Each component can be paired with a reliable tool, most of which I have blogged about. A set of pairings might include

Base Application and Resource Management Django with Secure Login
REST API Resource Access Django OAuth Toolkit
Access Management Django Oauth Toolkit and a Database System
Individual Resource Tokens Randomly Generated and Hashed Key
File Storage GlusterFS or an Encrpytable File System
Encryption of Resources PyCrypto or a Similar Tool
Firewalls IP Tables or another firewall
Two Step Verification through SMS Twilio
Key Storage Stack Exchange Blackbox
VPN Access Firefox
Logging and Anomaly Detection Elastic APM and the ElkStack

Logging

Logging is critical to security. Logs allow administrators to spot harmful activity, generate statistical models based on usage, and aid in auditing the system.

Tokens

Tokens are a perfect solution for controlling document access in the system. They allow a user to gain access to a document, offer scopes for access, and often contain scopes that grant levels of access to a resource.

A user should be required to log in to the application to retrieve a token which refreshes on a regular schedule. These tokens can be revoked and changed by a resource owner or administrator much like using a file system.

Fernet Encryption

While RSA encryption is useful for two way encryption, Fernet encryption is stronger and more useful for storing files. If a system does not offer encryption, tools such as PyCrypto offer Fernet encryption.

Storing Keys

Keys should not be stored in the open. If compromised, it is extremely easy to gain access to a key stored in plain text. Instead, tools such as Stack Exchange’s Blackbox store keys in a system backed by a GPG key ring.
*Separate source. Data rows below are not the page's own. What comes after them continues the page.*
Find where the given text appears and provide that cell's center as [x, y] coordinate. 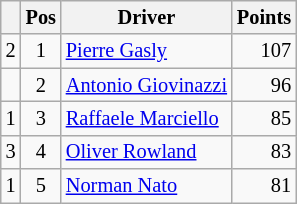
Oliver Rowland [146, 152]
85 [264, 118]
Raffaele Marciello [146, 118]
Points [264, 17]
Pierre Gasly [146, 51]
Driver [146, 17]
83 [264, 152]
107 [264, 51]
Norman Nato [146, 186]
96 [264, 85]
5 [41, 186]
4 [41, 152]
Antonio Giovinazzi [146, 85]
81 [264, 186]
Pos [41, 17]
Locate the cell with the specified text and output its [X, Y] center coordinate. 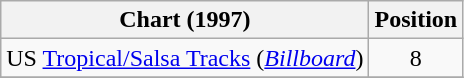
Position [416, 20]
US Tropical/Salsa Tracks (Billboard) [185, 58]
Chart (1997) [185, 20]
8 [416, 58]
Identify which cell holds the provided text, then report its [X, Y] central coordinate. 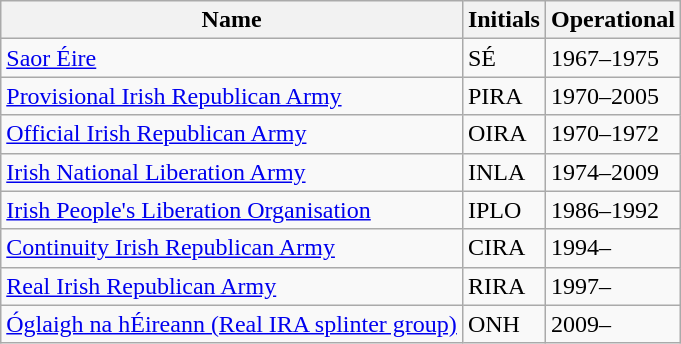
1997– [612, 286]
Óglaigh na hÉireann (Real IRA splinter group) [232, 324]
PIRA [504, 96]
1970–2005 [612, 96]
Irish National Liberation Army [232, 172]
Name [232, 20]
RIRA [504, 286]
1967–1975 [612, 58]
CIRA [504, 248]
Provisional Irish Republican Army [232, 96]
Initials [504, 20]
1986–1992 [612, 210]
Official Irish Republican Army [232, 134]
Irish People's Liberation Organisation [232, 210]
SÉ [504, 58]
INLA [504, 172]
Saor Éire [232, 58]
ONH [504, 324]
2009– [612, 324]
Continuity Irish Republican Army [232, 248]
1970–1972 [612, 134]
IPLO [504, 210]
1974–2009 [612, 172]
Operational [612, 20]
1994– [612, 248]
OIRA [504, 134]
Real Irish Republican Army [232, 286]
Capture the cell that displays the provided text and extract its [X, Y] central coordinate. 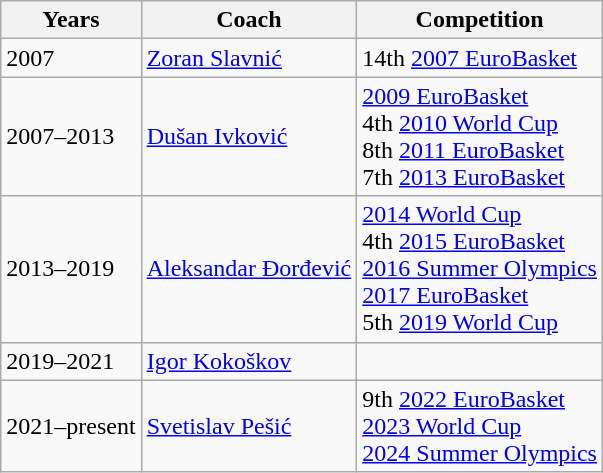
2021–present [71, 426]
2009 EuroBasket 4th 2010 World Cup 8th 2011 EuroBasket 7th 2013 EuroBasket [480, 136]
2014 World Cup 4th 2015 EuroBasket 2016 Summer Olympics 2017 EuroBasket 5th 2019 World Cup [480, 269]
2007 [71, 58]
Zoran Slavnić [249, 58]
2013–2019 [71, 269]
Igor Kokoškov [249, 361]
2007–2013 [71, 136]
Coach [249, 20]
14th 2007 EuroBasket [480, 58]
Dušan Ivković [249, 136]
Competition [480, 20]
9th 2022 EuroBasket 2023 World Cup 2024 Summer Olympics [480, 426]
Years [71, 20]
2019–2021 [71, 361]
Svetislav Pešić [249, 426]
Aleksandar Đorđević [249, 269]
Extract the [X, Y] coordinate from the center of the cell holding the provided text.  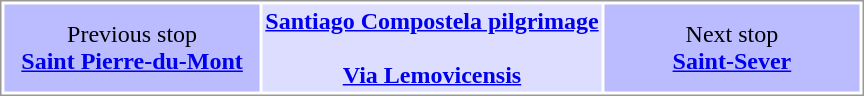
Previous stop Saint Pierre-du-Mont [132, 48]
Santiago Compostela pilgrimage Via Lemovicensis [432, 48]
Next stop Saint-Sever [732, 48]
For the text-containing cell, return its midpoint in [x, y] coordinate format. 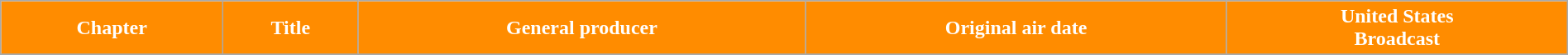
United States Broadcast [1397, 28]
Original air date [1016, 28]
Title [291, 28]
Chapter [112, 28]
General producer [582, 28]
From the cell containing the given text, extract its center point as (X, Y) coordinate. 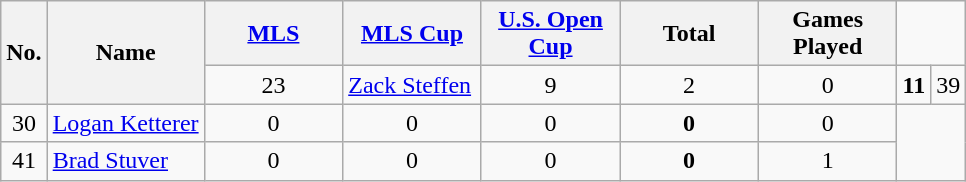
Total (690, 34)
MLS Cup (412, 34)
2 (690, 85)
30 (24, 123)
Brad Stuver (126, 161)
39 (948, 85)
MLS (274, 34)
1 (828, 161)
Zack Steffen (412, 85)
Name (126, 52)
U.S. Open Cup (550, 34)
No. (24, 52)
9 (550, 85)
23 (274, 85)
Games Played (828, 34)
41 (24, 161)
Logan Ketterer (126, 123)
11 (914, 85)
Pinpoint the cell where the given text exists, returning its [x, y] midpoint coordinate. 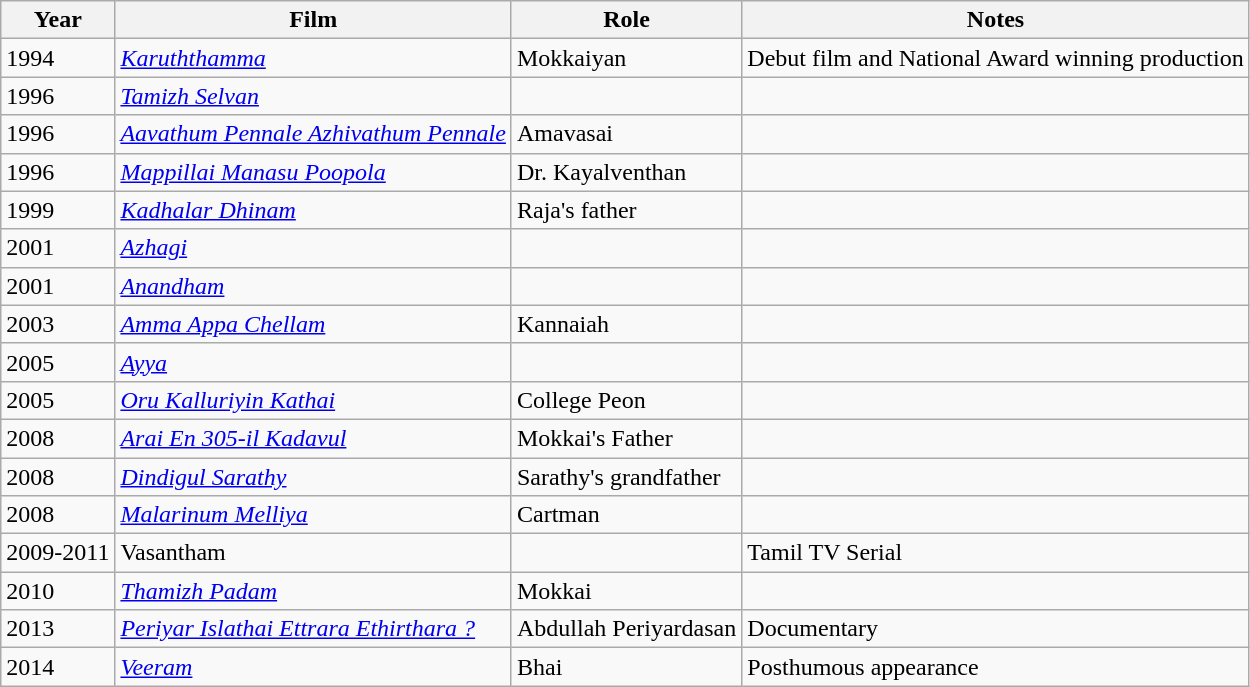
Posthumous appearance [996, 667]
2003 [58, 324]
Veeram [314, 667]
Kannaiah [626, 324]
Azhagi [314, 248]
Tamil TV Serial [996, 553]
Film [314, 20]
2010 [58, 591]
Kadhalar Dhinam [314, 210]
College Peon [626, 400]
Debut film and National Award winning production [996, 58]
Year [58, 20]
Documentary [996, 629]
Cartman [626, 515]
Oru Kalluriyin Kathai [314, 400]
1994 [58, 58]
Vasantham [314, 553]
Sarathy's grandfather [626, 477]
Periyar Islathai Ettrara Ethirthara ? [314, 629]
Aavathum Pennale Azhivathum Pennale [314, 134]
Mappillai Manasu Poopola [314, 172]
2009-2011 [58, 553]
2013 [58, 629]
Bhai [626, 667]
1999 [58, 210]
Thamizh Padam [314, 591]
Mokkai's Father [626, 438]
Amavasai [626, 134]
Mokkaiyan [626, 58]
Raja's father [626, 210]
Malarinum Melliya [314, 515]
2014 [58, 667]
Amma Appa Chellam [314, 324]
Dr. Kayalventhan [626, 172]
Anandham [314, 286]
Abdullah Periyardasan [626, 629]
Tamizh Selvan [314, 96]
Karuththamma [314, 58]
Mokkai [626, 591]
Ayya [314, 362]
Notes [996, 20]
Arai En 305-il Kadavul [314, 438]
Dindigul Sarathy [314, 477]
Role [626, 20]
Detect which cell encompasses the target text, then output its [x, y] center coordinate. 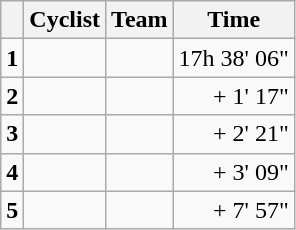
4 [12, 172]
Cyclist [65, 20]
+ 3' 09" [234, 172]
+ 1' 17" [234, 96]
3 [12, 134]
Team [140, 20]
+ 2' 21" [234, 134]
17h 38' 06" [234, 58]
+ 7' 57" [234, 210]
Time [234, 20]
5 [12, 210]
1 [12, 58]
2 [12, 96]
Return (X, Y) of the center of cell containing provided text 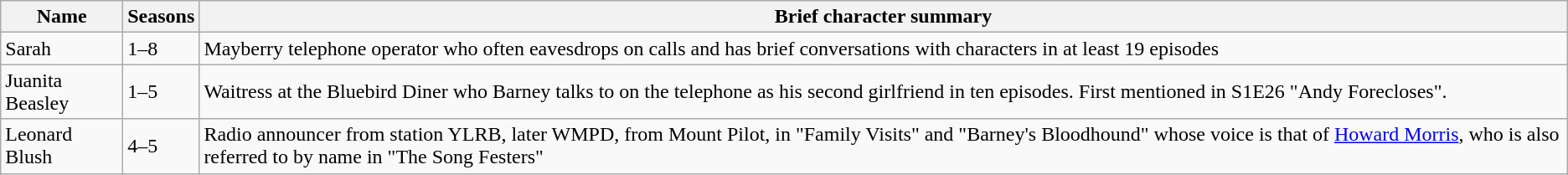
4–5 (161, 146)
Leonard Blush (62, 146)
Brief character summary (883, 17)
Mayberry telephone operator who often eavesdrops on calls and has brief conversations with characters in at least 19 episodes (883, 49)
1–8 (161, 49)
Juanita Beasley (62, 92)
1–5 (161, 92)
Seasons (161, 17)
Name (62, 17)
Sarah (62, 49)
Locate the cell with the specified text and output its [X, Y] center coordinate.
Two Step Downloading for Extra Security

Downloading a file in a secure manner might require extra protection, particularly when an external but trusted user desires access to a resource. To avoid spoofing and avoid a compromised computer from gaining access to a resource, two step verification is a recommended step.

In this process the external user provides an access token to obtain a document which is verified. On verification, a text message containing an access code is sent to the external user and the internal user is notified of the access. The external user enters the code and, if required, the resource owner or admin approves the download.

This type of process is not difficult to implement through desktop or web applications using push notifications or persistent storage.

Conclusion

Secured yet accessible storage is a critical problem for any data analyst or scientist. Using an established IRM or implementing a similar tool helps secure access and empower analytics.